TASK REQUIREMENTS ->
1. From the Galba neotropica article below, reproduce the passage from "Species of gastropod" to "north to Venezuela." without any changes.
2. According to the Galba neotropica article below, what is the maximum length of this species' shell?
3. Write the next part of the Galba neotropica article below, starting right after its final sentence.

─── SUPPLIED PASSAGE

Galba neotropica

Scientific classification
- Kingdom: Animalia
- Phylum: Mollusca
- Class: Gastropoda
- Superorder: Hygrophila
- Family: Lymnaeidae
- Genus: Galba
- Species: G. neotropica
- Binomial name: Galba neotropica (Bargues, Artigas, Mera y Sierra, Pointier & Mas-Coma, 2007)
- Synonyms: Lymnaea neotropica Bargues, Artigas, Mera y Sierra, Pointier & Mas-Coma, 2007 Lymnaea viatrix elongata Lymnaea viatrix var. B elongata d'Orbigny, 1835 Lymnaea viatrix var. elongata

= Galba neotropica =

- Genus: Galba (gastropod)
- Species: neotropica
- Authority: (Bargues, Artigas, Mera y Sierra, Pointier & Mas-Coma, 2007)
- Synonyms: Lymnaea neotropica Bargues, Artigas, Mera y Sierra, Pointier & Mas-Coma, 2007, Lymnaea viatrix elongata, Lymnaea viatrix var. B elongata d'Orbigny, 1835, Lymnaea viatrix var. elongata

Species of gastropod

Galba neotropica is a species of air-breathing freshwater snail, an aquatic pulmonate gastropod mollusk in the family Lymnaeidae, the pond snails.

This species was described as Lymnaea neotropica in 2007. However, it belongs to the Galba genus, therefore this species is named Galba neotropica. cf.

Galba neotropica is the vector typically responsible for fascioliasis (liver fluke) livestock infection.

== Distribution ==
Galba neotropica was originally described from Lima, Peru and surroundings; it appears to be a species restricted to South America, but with a very broad geographical distribution from Argentina in the Southern Cone north to Venezuela.

The distribution of this species includes:
- Peru
- Argentina
- Venezuela

== Description ==
The maximum length of the shell of this species is 10.36 mm. Whorls are convex. The columella is slightly curved and unfolded.

An examination of tentacles, eyes and colour in living specimens has never been performed.

──────
─── SUPPLIED MATERIAL

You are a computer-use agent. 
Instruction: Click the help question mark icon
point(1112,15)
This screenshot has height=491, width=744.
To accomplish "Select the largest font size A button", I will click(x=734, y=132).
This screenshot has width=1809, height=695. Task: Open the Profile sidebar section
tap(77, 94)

──────
─── SUPPLIED MATERIAL

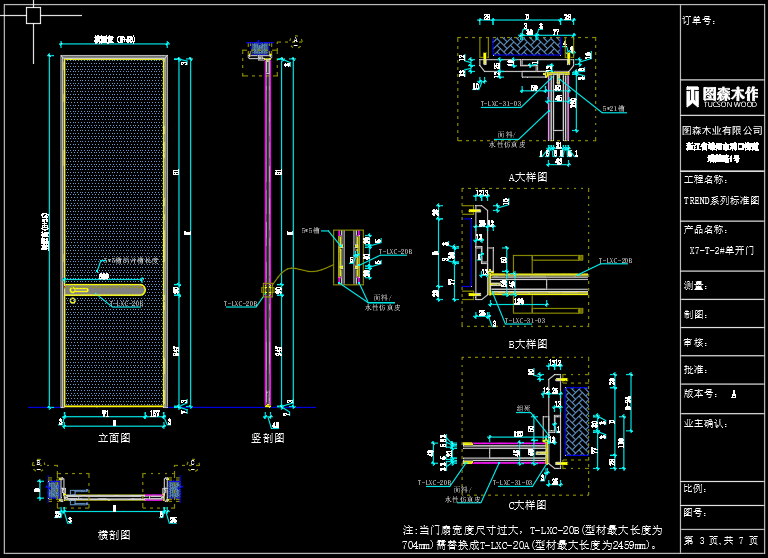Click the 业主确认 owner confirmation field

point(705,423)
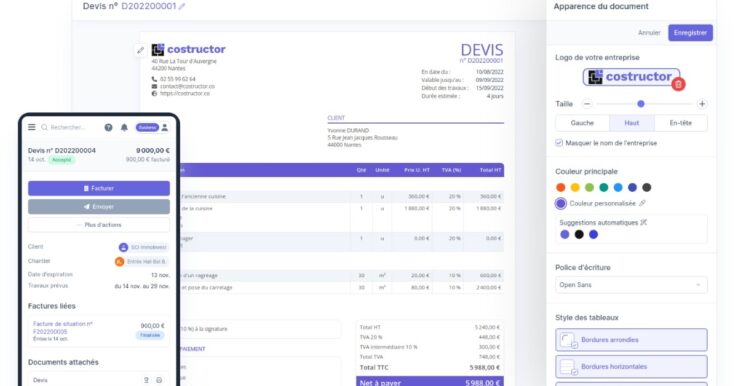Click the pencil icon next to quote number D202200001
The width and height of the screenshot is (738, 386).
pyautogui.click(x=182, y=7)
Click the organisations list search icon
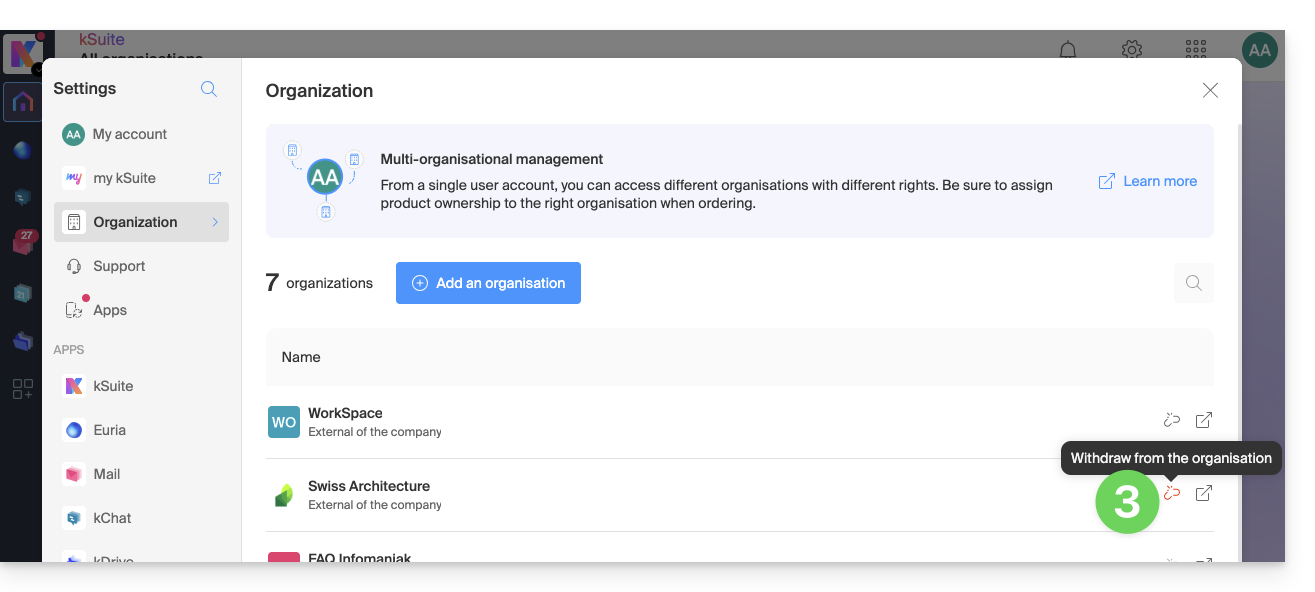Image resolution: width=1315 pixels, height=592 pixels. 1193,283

──────

ANSWERS TO THE EXERCISES ->
1.
Species of gastropod

Galba neotropica is a species of air-breathing freshwater snail, an aquatic pulmonate gastropod mollusk in the family Lymnaeidae, the pond snails.

This species was described as Lymnaea neotropica in 2007. However, it belongs to the Galba genus, therefore this species is named Galba neotropica. cf.

Galba neotropica is the vector typically responsible for fascioliasis (liver fluke) livestock infection.

== Distribution ==
Galba neotropica was originally described from Lima, Peru and surroundings; it appears to be a species restricted to South America, but with a very broad geographical distribution from Argentina in the Southern Cone north to Venezuela.

2. 10.36 mm

3.
In the radula, the first bilateral teeth are bicuspid but occasionally they are tricuspid or rarely quadricuspid. The praeputium/penis sheath length ratio is 1.10–3.90 mm (mean 2.12–2.70 mm).

Two species that have a similar morphology are Galba truncatula and Galba schirazensis. Although several phenotypic characteristics are somewhat helpful for a preliminary specimen classification, a definitive classification of a specimen can only be obtained by the sequencing of at least one of the molecular markers used: ITS-2, ITS-1, 16S and cox1.

== Ecology ==
Galba neotropica is sometimes amphibious. The habitat of Galba neotropica rarely also includes artificial water bodies.
| An artificial pond in Mendoza Province, Argentina | An artificial irrigation channel, Mendoza Province, Argentina |

These snails hatch from eggs. The shape of the egg cluster is rounded to an oval when containing few eggs; when the clutch includes more eggs, it lengthens with a slight curving trend. There are about 4–16 eggs in each cluster.

Parasites of Galba neotropica include:
- Fasciola hepatica. The transmission capacity of Fasciola hepatica to humans is low, however, the transmission capacity of Fasciola hepatica to animals is high.